So if the next debt ceiling bill is filibustered or filled with poison pills, I can easily see S&P downgrading again to a single A.
The other thing that might give rise to a downgrade is the federal tax collection as a percentage of GDP is the lowest of any sovereign with a AA rating.
What is important in this inflation debate is what each investor believes in and acts on. Each investor will have to listen to all of the arguments and decide where to place their bet.
1) If you believe that inflation is here to say, say long term greater than 3% and increasing, then all of your fixed income investments will likely suffer capital losses. Bonds, preferreds and baby bonds in particular will suffer as interest rates increase. (I will ignore common stocks for the time being.)
2) OTOH, if you think that inflation is transitory and will fall back to <=2%, then your fixed income investments should be fine. No reason to take any action.

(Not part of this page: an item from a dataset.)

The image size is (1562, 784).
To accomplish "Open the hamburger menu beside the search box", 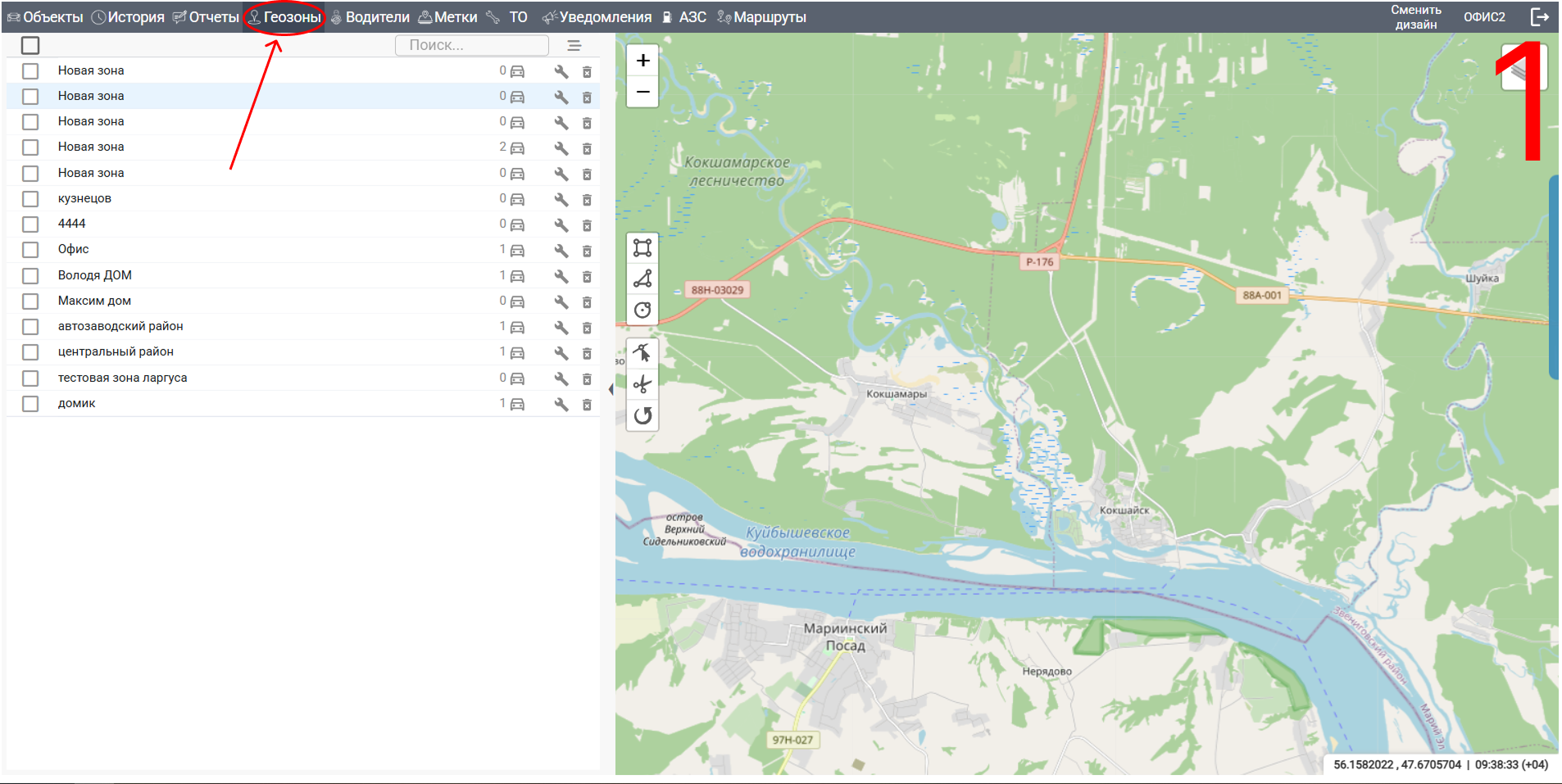I will pos(574,46).
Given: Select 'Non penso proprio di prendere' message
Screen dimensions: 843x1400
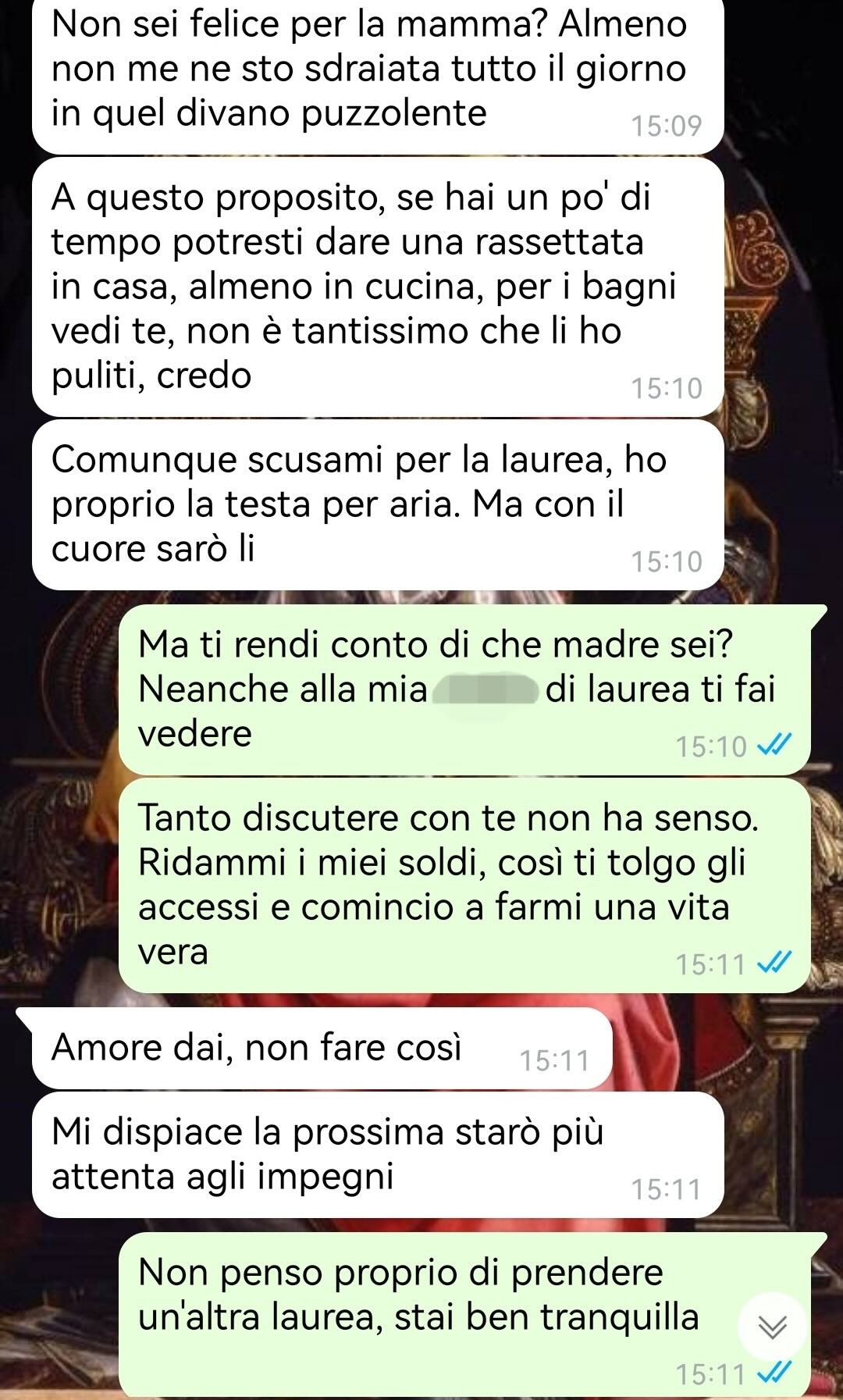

It appears that inflation being transitory or not has evolved to a political partisan type argument. I am doubting that anyone's mind will be changed by any argument that is presented. So don't waste your time. People are gonna believe what they believe and ain't changin their mind. .
As an investor I don’t predict the future as much as I react to the present. Sure I have opinions but always remember the cardinal rule of investing, “Don’t invest based on emotion.” Which is what political and social debates are largely about. We need to filter that part out when making investment decisions.
People love to have it both ways. They want to believe one thing due to their politics but then invest the other way because they actually want to make money.
The fed is more focused on climate change and equity to consider long term inflation ramifications to those least able to deal with higher prices!
10 year inflation expectations are 2.33%. I’m guessing the bond market is smarter than any of the talking heads on CNBC. If we actually achieve 2.3% inflation over the next 10 years, that would be more desirable than 1.7%.
Btw, the Fed isn’t buying TIPS, so inflation expectations are not distorted. If anything they’re overstated as the Fed is artificially depressing regular Treasury yields in comparison to TIPs, raising breakevens.
Oops, actually lower 10 year yields would lower breakevens. So, Fed purchases would distort that rate.
“Indeed, as BofA found in a separate report published overnight, such negative payback scenarios could lead to substantial transitory disinflation over the next year that could bring broader core inflation below target, despite improving persistent inflation.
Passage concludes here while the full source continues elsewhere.